LLM-FS-Agent: A Deliberative Role-based Large Language Model Architecture for Transparent Feature Selection
This addresses the problem of transparent feature selection for machine learning practitioners in domains like cybersecurity, representing an incremental improvement over existing LLM-based approaches.
The paper tackles the challenge of interpretable feature selection in high-dimensional data by introducing LLM-FS-Agent, a multi-agent architecture that orchestrates a deliberative debate among LLM agents to evaluate feature relevance. Experimental results on a cybersecurity dataset show it achieves comparable classification performance while reducing downstream training time by an average of 46%.

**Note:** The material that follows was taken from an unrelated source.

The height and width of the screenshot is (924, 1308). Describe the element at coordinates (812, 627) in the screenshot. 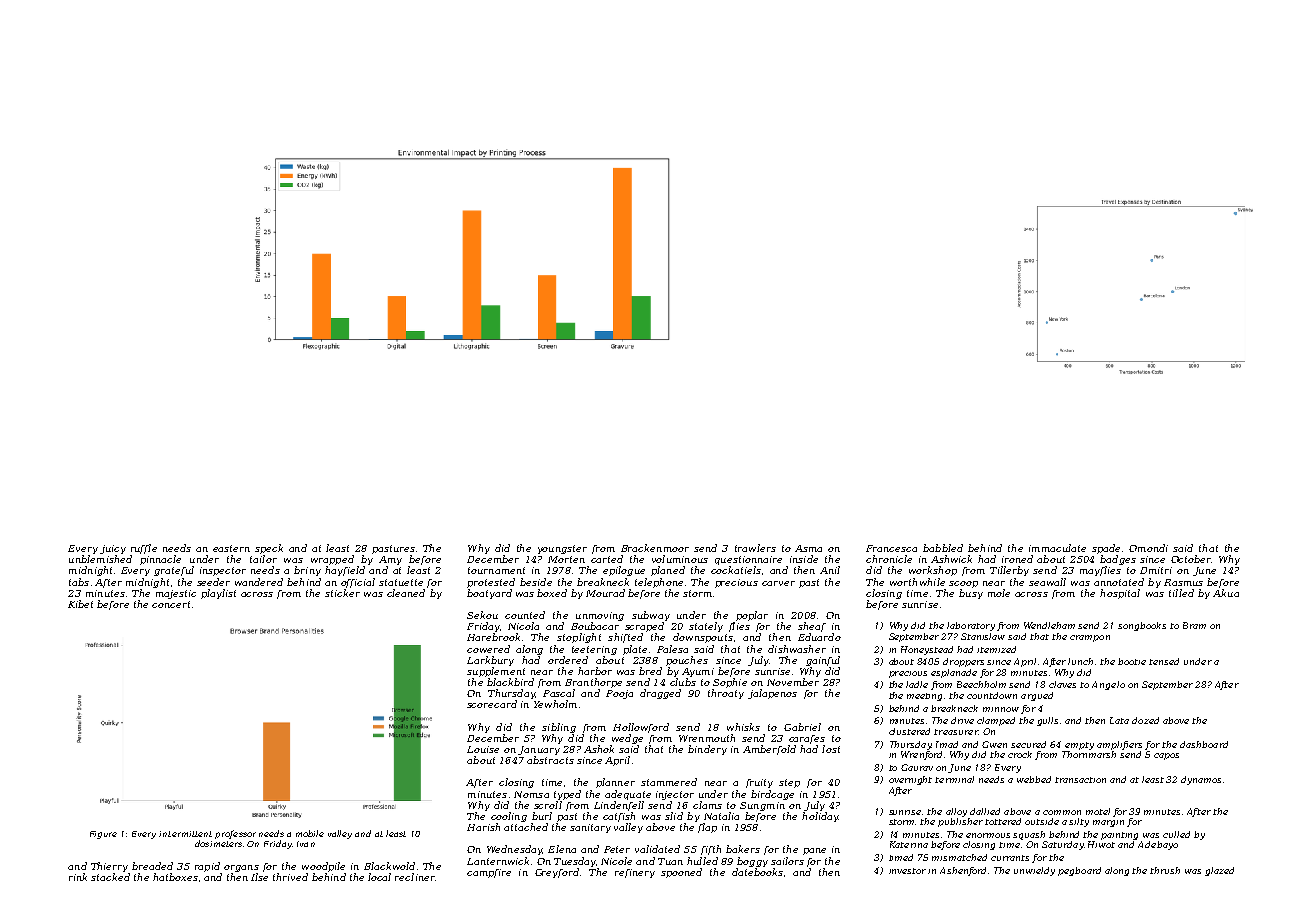

I see `sheaf` at that location.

High-dimensional data remains a pervasive challenge in machine learning, often undermining model interpretability and computational efficiency. While Large Language Models (LLMs) have shown promise for dimensionality reduction through feature selection, existing LLM-based approaches frequently lack structured reasoning and transparent justification for their decisions. This paper introduces LLM-FS-Agent, a novel multi-agent architecture designed for interpretable and robust feature selection. The system orchestrates a deliberative "debate" among multiple LLM agents, each assigned a specific role, enabling collective evaluation of feature relevance and generation of detailed justifications. We evaluate LLM-FS-Agent in the cybersecurity domain using the CIC-DIAD 2024 IoT intrusion detection dataset and compare its performance against strong baselines, including LLM-Select and traditional methods such as PCA. Experimental results demonstrate that LLM-FS-Agent consistently achieves superior or comparable classification performance while reducing downstream training time by an average of 46% (statistically significant improvement, p = 0.028 for XGBoost). These findings highlight that the proposed deliberative architecture enhances both decision transparency and computational efficiency, establishing LLM-FS-Agent as a practical and reliable solution for real-world applications.